_Task brief_
Only lines holding "agent" are wanted; copy each of them from the records below.

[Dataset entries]
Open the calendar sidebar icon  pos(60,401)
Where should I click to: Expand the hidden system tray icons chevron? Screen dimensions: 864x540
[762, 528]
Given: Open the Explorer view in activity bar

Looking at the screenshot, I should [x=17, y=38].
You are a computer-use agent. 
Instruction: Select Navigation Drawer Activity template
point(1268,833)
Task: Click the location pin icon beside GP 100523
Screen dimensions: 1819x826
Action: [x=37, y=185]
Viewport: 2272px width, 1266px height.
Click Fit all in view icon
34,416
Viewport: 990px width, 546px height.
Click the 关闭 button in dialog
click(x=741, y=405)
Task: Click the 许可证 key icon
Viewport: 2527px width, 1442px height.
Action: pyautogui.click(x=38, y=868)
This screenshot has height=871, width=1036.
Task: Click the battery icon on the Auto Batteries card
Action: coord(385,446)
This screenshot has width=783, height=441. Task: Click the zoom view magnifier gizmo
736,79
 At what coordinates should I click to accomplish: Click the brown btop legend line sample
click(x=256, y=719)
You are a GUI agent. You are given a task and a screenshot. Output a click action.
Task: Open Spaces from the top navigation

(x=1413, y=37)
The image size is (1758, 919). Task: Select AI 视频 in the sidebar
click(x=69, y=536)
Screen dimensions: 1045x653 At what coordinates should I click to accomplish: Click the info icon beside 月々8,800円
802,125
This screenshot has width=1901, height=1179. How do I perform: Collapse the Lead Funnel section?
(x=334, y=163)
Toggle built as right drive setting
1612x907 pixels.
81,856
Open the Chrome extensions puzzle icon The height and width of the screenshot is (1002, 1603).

_Problem solution_
You are a computer-use agent. 
You are a GUI agent. You are given a task and a screenshot. Output a click action.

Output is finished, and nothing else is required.